プロジェクト完了後の前向きな反省は、その後の取り組みに大きく寄与すると言われています。経験に依存することが多い見積もり作成は特に顕著です。作成に際しては、主要な必須資料もさることながら、案外見落としがちなのが作業開始後のメールや打ち合わせの記録など。これらに案外原因が潜んでいるものです。詳細見積もり提出前後や追加見積もり発生時の発注者とのやり取りの前後、請求書提出前後など特に要注意。Web制作といったプロジェクトではメンバー間の親密度や短期間といった要素も加わり、日常的なメールや打ち合わせでスコープなどが容易に変化していく可能性を秘めています。これらのメモ類を見直すことで、いつどこでその狂いが生じたか原因を探り対処法を共有できれば、次回以降でその効果は歴然でより一層完成後の高い仕事を成し遂げられる体制作りが出来上がっていくことでしょう。
コミュニケーションが成功のカギ
プロジェクトマネジメントのPMBOKでは、コミュニケーション計画としてプロジェクト遂行に必要となる情報共有による各プロセスの円滑実施に関わるに内容がうたわれています。実際Web制作のようなプロジェクトでは、このコミュニケーションに費やされる時間はばかになりません。それも当然で、一人で行う作業は稀で複数人による協調作業が大半で、各メンバーとの意思疎通は必要不可欠と言っていいでしょう。コミュニケーションと一口で言っても、特に重要とされるのが発注者から求められている与件とスコープを各メンバーに周知徹底することであり、そのために疑問に思ったときに都度確認のため質疑応答を行うとか、周りに自分の進捗を知らしめるために報告するなどの習慣付けが大切です。
コミュニケーションがもつ三つの機能
コミュニケーションについて、プロジェクト管理という観点から曖昧さを避けるためPMBOKでは3種類の機能がうたわれています。

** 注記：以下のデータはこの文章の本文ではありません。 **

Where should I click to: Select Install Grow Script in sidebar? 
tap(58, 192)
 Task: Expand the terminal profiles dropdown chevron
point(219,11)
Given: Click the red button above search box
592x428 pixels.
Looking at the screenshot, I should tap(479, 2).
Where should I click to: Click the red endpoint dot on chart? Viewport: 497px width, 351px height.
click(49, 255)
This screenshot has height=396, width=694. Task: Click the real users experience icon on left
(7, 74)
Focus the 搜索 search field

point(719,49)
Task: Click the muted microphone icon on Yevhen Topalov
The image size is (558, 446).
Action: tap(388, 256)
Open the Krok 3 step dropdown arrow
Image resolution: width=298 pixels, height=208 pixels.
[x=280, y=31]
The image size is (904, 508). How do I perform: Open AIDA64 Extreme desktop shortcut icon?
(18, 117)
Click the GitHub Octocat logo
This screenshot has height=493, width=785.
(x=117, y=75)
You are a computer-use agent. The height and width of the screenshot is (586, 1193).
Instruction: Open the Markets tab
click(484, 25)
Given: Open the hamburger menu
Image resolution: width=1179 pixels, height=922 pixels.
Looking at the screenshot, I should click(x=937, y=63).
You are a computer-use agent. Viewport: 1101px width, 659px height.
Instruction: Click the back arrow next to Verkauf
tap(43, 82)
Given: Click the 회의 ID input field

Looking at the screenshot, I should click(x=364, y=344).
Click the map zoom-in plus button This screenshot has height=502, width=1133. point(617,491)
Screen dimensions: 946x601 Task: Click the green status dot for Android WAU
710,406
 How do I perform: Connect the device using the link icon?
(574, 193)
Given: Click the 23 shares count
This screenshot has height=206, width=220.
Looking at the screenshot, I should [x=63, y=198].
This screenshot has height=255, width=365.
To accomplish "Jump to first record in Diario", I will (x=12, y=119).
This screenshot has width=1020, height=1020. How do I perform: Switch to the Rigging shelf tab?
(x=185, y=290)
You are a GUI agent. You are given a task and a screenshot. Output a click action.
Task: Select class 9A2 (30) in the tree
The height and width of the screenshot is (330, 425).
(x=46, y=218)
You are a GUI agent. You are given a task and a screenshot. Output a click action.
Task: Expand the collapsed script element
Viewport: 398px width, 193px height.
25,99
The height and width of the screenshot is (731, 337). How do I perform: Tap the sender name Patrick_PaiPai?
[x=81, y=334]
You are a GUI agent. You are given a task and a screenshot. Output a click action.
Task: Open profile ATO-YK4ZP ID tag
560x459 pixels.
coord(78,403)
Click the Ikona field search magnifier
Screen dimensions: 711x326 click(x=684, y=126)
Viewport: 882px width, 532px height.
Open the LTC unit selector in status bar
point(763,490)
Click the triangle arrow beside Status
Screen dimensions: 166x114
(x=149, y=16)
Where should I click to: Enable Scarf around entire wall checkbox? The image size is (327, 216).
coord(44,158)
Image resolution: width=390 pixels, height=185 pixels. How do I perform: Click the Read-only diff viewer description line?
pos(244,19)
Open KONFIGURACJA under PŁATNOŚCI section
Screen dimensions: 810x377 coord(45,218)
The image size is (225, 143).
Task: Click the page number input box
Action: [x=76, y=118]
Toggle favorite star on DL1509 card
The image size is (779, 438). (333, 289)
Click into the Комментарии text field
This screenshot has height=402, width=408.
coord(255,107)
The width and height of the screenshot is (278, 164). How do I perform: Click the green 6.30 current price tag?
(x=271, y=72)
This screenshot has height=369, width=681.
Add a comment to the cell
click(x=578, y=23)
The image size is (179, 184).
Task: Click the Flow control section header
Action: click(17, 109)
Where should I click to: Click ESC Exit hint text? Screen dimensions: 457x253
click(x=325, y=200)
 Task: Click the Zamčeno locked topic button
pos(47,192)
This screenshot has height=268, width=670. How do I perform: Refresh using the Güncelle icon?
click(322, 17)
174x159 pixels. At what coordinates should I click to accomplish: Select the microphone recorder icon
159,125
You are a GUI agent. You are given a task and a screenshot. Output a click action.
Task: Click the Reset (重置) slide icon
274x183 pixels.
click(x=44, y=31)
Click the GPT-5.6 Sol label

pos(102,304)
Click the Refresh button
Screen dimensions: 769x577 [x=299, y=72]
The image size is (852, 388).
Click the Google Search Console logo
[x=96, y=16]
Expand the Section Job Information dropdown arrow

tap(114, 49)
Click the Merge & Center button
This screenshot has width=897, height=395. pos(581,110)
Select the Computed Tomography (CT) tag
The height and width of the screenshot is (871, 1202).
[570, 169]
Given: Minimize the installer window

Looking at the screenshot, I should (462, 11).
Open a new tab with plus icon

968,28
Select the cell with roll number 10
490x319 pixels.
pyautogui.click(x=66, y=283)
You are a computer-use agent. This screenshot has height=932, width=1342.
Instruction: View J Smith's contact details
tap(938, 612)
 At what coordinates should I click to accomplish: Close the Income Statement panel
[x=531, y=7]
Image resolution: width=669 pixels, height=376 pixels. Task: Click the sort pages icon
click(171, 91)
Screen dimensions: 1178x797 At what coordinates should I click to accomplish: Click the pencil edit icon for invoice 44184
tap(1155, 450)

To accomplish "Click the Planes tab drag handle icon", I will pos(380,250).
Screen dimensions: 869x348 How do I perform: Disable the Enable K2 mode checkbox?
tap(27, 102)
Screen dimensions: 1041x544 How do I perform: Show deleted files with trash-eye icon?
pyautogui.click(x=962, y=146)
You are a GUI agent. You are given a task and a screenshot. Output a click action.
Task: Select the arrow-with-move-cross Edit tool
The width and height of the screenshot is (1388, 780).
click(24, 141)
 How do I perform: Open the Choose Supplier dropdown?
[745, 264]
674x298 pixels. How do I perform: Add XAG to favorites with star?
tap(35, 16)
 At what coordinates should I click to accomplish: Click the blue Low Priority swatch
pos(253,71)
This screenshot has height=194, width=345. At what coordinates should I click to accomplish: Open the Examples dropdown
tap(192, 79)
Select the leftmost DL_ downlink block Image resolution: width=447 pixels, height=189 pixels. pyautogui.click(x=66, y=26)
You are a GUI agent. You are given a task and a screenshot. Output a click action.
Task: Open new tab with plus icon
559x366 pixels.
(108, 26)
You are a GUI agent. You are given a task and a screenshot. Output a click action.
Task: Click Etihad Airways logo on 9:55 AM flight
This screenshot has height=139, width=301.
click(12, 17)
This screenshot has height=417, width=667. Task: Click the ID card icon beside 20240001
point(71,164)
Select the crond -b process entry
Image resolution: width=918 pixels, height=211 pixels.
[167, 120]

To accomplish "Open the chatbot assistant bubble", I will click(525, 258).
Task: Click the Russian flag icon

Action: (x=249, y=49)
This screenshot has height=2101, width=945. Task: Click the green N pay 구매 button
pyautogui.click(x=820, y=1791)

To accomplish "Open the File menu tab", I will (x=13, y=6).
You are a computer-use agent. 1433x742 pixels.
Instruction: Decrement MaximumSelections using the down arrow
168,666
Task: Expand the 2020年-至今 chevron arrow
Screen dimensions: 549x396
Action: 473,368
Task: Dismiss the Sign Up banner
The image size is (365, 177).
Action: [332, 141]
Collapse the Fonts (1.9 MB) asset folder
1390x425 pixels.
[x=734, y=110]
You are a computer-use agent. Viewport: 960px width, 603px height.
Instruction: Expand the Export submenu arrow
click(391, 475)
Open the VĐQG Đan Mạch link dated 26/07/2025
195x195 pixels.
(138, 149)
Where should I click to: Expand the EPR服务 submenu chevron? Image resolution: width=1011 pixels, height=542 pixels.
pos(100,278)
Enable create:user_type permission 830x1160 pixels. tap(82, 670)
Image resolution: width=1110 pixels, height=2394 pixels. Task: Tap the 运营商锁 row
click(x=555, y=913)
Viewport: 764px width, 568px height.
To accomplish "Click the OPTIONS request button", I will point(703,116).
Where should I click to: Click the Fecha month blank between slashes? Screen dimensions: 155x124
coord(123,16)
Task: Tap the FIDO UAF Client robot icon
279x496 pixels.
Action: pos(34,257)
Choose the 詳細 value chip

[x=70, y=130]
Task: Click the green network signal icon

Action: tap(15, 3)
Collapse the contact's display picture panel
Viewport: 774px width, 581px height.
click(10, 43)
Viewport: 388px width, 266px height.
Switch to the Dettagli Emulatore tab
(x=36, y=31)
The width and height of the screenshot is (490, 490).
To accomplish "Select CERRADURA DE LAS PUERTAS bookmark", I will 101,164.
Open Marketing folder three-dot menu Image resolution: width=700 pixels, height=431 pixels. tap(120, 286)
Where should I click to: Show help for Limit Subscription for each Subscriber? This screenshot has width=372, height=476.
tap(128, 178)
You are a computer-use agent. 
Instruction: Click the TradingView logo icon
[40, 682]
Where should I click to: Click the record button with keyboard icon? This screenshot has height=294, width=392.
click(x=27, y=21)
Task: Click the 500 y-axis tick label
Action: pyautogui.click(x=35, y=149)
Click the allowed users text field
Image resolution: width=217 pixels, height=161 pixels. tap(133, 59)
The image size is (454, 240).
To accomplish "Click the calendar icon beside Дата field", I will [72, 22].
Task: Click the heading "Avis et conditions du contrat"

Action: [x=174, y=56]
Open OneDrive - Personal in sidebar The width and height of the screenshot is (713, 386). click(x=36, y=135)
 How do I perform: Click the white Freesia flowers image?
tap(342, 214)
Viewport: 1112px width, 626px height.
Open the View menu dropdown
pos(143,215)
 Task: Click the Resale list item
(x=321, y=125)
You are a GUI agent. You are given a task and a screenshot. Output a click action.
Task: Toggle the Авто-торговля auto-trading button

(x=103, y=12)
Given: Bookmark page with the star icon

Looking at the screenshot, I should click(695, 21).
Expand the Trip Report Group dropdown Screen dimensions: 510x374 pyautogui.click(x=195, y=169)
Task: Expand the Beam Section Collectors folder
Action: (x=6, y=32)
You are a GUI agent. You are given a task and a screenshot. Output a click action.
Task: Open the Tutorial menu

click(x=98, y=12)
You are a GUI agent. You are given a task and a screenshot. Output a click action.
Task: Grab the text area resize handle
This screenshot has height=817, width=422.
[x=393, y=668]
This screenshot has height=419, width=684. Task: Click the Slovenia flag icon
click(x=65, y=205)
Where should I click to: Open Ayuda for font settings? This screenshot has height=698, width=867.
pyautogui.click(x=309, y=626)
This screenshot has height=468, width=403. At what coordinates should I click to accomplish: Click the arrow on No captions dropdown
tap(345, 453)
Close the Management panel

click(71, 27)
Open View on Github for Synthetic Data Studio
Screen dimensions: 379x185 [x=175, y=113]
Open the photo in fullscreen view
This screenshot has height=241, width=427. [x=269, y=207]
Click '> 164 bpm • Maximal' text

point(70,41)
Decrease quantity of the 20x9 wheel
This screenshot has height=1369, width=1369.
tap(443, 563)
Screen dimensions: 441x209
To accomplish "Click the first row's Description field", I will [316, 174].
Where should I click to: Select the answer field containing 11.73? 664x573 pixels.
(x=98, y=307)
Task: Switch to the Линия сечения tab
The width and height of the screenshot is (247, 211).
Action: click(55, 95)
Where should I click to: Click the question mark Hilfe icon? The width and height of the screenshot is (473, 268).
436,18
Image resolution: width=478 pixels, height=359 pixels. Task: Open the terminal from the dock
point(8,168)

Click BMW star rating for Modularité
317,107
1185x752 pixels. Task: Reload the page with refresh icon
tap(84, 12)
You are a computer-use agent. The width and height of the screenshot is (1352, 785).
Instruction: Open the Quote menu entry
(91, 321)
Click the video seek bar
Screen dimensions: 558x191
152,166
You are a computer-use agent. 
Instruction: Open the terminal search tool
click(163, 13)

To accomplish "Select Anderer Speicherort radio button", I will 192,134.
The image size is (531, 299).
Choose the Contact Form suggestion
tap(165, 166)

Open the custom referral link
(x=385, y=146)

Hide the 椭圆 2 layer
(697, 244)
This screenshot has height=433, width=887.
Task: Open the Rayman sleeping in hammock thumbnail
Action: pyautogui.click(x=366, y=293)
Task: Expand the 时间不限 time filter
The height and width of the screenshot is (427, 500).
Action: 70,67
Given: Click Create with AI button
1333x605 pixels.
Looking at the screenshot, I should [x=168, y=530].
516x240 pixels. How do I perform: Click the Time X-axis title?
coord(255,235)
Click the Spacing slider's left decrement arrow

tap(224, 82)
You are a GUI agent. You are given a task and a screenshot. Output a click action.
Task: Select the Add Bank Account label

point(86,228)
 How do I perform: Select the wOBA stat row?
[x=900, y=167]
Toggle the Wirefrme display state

その一つが「情報配布」とよばれるもので、その中心となるのが適切なタイミングと必要な情報を提供するということです。二つ目としては、ステークホルダーに対しての期待をどう管理していくか、ということです。具体的には、関係する人たちの要求を受け止め、作業の各過程で発生する課題を検討し解決していくことでプロジェクトの順調な流れを阻害する要因をタイムリーに除去していくこととされています。三つ目が、必要かつ適正な実績の報告とされ、この報告には進捗報告あり、費やしたコストや出来栄えに対する報告などが該当します。
広範なコミュニケーション計画書
Web制作などのプロジェクトでは、コミュニケーションは重要な管理対象となります。プロジェクトマネジメントの指針で知られるPMBOKでもコミュニケーション計画の必要性が説かれ、しかもその作成は早期に、とされています。というのは、コミュニケーションの主たる目的が情報共有であり、その後のあらゆる関係者間の打ち合わせや相談などすべて対象となるものだからです。発注者からの提案依頼を受けた時点で計画が作成され実行に移されると解釈されています。しかもそのカバーする範囲は発注者やステークホルダーにとどまらず連絡手段からその授受内容に至るまでと広範囲に及ぶものとなります。計画書記載項目も詳細を極め、関係するドキュメント類にも及ぶものとされています。